Start Data shown
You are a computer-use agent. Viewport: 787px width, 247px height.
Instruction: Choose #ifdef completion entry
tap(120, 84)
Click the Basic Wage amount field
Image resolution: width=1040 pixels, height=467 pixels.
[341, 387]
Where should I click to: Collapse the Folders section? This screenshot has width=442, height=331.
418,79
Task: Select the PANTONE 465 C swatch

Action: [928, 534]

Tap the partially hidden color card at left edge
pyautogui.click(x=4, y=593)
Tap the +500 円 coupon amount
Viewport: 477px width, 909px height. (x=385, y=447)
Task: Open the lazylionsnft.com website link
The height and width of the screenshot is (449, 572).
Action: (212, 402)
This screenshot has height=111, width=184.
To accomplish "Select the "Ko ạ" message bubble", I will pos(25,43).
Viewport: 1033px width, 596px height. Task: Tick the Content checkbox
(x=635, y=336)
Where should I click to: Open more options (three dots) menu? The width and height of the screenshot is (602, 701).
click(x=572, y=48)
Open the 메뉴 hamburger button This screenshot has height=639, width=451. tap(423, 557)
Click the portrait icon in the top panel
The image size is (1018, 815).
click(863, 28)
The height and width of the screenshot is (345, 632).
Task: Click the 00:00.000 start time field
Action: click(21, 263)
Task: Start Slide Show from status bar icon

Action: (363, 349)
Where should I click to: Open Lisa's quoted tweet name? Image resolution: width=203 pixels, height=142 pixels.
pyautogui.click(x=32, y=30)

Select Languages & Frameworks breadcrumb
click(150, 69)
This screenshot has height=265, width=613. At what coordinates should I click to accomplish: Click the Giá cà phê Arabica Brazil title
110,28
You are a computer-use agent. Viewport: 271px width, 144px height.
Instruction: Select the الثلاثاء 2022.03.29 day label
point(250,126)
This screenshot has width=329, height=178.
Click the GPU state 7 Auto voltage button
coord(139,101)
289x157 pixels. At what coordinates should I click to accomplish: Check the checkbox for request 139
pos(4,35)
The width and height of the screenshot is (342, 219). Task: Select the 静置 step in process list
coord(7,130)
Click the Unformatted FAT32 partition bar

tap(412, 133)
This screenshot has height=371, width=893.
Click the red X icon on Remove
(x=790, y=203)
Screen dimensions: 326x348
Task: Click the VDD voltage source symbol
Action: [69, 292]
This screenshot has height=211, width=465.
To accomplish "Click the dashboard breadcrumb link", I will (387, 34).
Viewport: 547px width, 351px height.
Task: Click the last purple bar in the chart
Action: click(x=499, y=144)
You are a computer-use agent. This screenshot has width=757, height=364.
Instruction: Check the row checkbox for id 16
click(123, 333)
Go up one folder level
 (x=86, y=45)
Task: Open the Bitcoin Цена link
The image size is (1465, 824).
End Data shown
What is being asked – Render the stored entries above as a JSON list of strings, one string per line, leaving out blank lines.

Response to the exercise –
[
  "You are a computer-use agent. Viewport: 787px width, 247px height.",
  "Instruction: Choose #ifdef completion entry",
  "tap(120, 84)",
  "Click the Basic Wage amount field",
  "Image resolution: width=1040 pixels, height=467 pixels.",
  "[341, 387]",
  "Where should I click to: Collapse the Folders section? This screenshot has width=442, height=331.",
  "418,79",
  "Task: Select the PANTONE 465 C swatch",
  "Action: [928, 534]",
  "Tap the partially hidden color card at left edge",
  "pyautogui.click(x=4, y=593)",
  "Tap the +500 円 coupon amount",
  "Viewport: 477px width, 909px height. (x=385, y=447)",
  "Task: Open the lazylionsnft.com website link",
  "The height and width of the screenshot is (449, 572).",
  "Action: (212, 402)",
  "This screenshot has height=111, width=184.",
  "To accomplish \"Select the \"Ko ạ\" message bubble\", I will pos(25,43).",
  "Viewport: 1033px width, 596px height. Task: Tick the Content checkbox",
  "(x=635, y=336)",
  "Where should I click to: Open more options (three dots) menu? The width and height of the screenshot is (602, 701).",
  "click(x=572, y=48)",
  "Open the 메뉴 hamburger button This screenshot has height=639, width=451. tap(423, 557)",
  "Click the portrait icon in the top panel",
  "The image size is (1018, 815).",
  "click(863, 28)",
  "The height and width of the screenshot is (345, 632).",
  "Task: Click the 00:00.000 start time field",
  "Action: click(21, 263)",
  "Task: Start Slide Show from status bar icon",
  "Action: (363, 349)",
  "Where should I click to: Open Lisa's quoted tweet name? Image resolution: width=203 pixels, height=142 pixels.",
  "pyautogui.click(x=32, y=30)",
  "Select Languages & Frameworks breadcrumb",
  "click(150, 69)",
  "This screenshot has height=265, width=613. At what coordinates should I click to accomplish: Click the Giá cà phê Arabica Brazil title",
  "110,28",
  "You are a computer-use agent. Viewport: 271px width, 144px height.",
  "Instruction: Select the الثلاثاء 2022.03.29 day label",
  "point(250,126)",
  "This screenshot has width=329, height=178.",
  "Click the GPU state 7 Auto voltage button",
  "coord(139,101)",
  "289x157 pixels. At what coordinates should I click to accomplish: Check the checkbox for request 139",
  "pos(4,35)",
  "The width and height of the screenshot is (342, 219). Task: Select the 静置 step in process list",
  "coord(7,130)",
  "Click the Unformatted FAT32 partition bar",
  "tap(412, 133)",
  "This screenshot has height=371, width=893.",
  "Click the red X icon on Remove",
  "(x=790, y=203)",
  "Screen dimensions: 326x348",
  "Task: Click the VDD voltage source symbol",
  "Action: [69, 292]",
  "This screenshot has height=211, width=465.",
  "To accomplish \"Click the dashboard breadcrumb link\", I will (387, 34).",
  "Viewport: 547px width, 351px height.",
  "Task: Click the last purple bar in the chart",
  "Action: click(x=499, y=144)",
  "You are a computer-use agent. This screenshot has width=757, height=364.",
  "Instruction: Check the row checkbox for id 16",
  "click(123, 333)",
  "Go up one folder level",
  " (x=86, y=45)",
  "Task: Open the Bitcoin Цена link",
  "The image size is (1465, 824)."
]